One ascending torch faltered. It began to corkscrew, then detonated with a ripping sheet of flame from which smoking pieces tumbled slowly downward. But only one.

Operation Jedburgh had failed.

A long dying fart escaped the body that lay between him and Yusuf.

They faced each other. The big disciple looked uncertain now. Staring, appalled, at the ruin of Teddy’s face, the empty socket weeping blood. But still pointing the Makarov as around them the muttering grew.

Fuck, Teddy thought, dismayed. Am I going to have to fight this asshole too? He took a step toward him, dragging the useless foot. “It is the will of Allah, Yusuf,” he grated out, swaying.

He spread his arms, wheeling to face them all in turn.
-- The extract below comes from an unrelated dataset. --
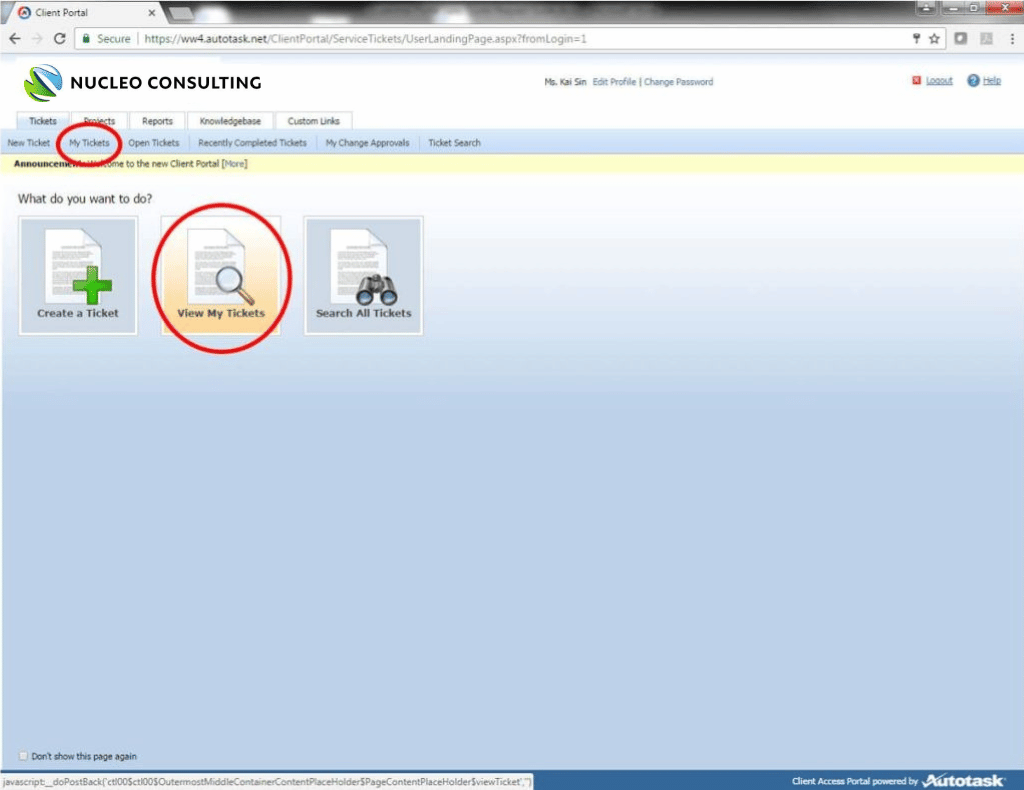
Task: Open Chrome three-dot menu
Action: pos(1010,38)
To let them see. “You have all witnessed it. Nothing in this world happens against His will. He has given me the leadership. And now, it is the end of the world. Imam Akhmad taught you of this. It is the Hour of Reckoning. The Great Massacre. Afterward, Allah will judge us all, the living and the dead.”

He waited. There, a nod. A murmur of agreement.

“You will all obey me, and follow. In the final jihad.” He held out his hand.

And after an endless moment, the big mujahideen reversed the Makarov. He handed the pistol over. He bowed.

As if that was a signal, the others crowded forward, patting Teddy’s back, running their hands over his clothing, gazing with awe at his blood in their fingers, exclaiming and praising God. Praising his victory. Proclaiming their loyalty. Pressing bandages on him. An open palm offered back the ruined eye.

The Lingxiù pushed it away, snarling. He staggered under the hands, fighting with all his strength just to remain upright. Staring up at an apocalyptic sky. At the smoke that drifted now in enormous clouds, slowly, away into the scarlet-blazing east.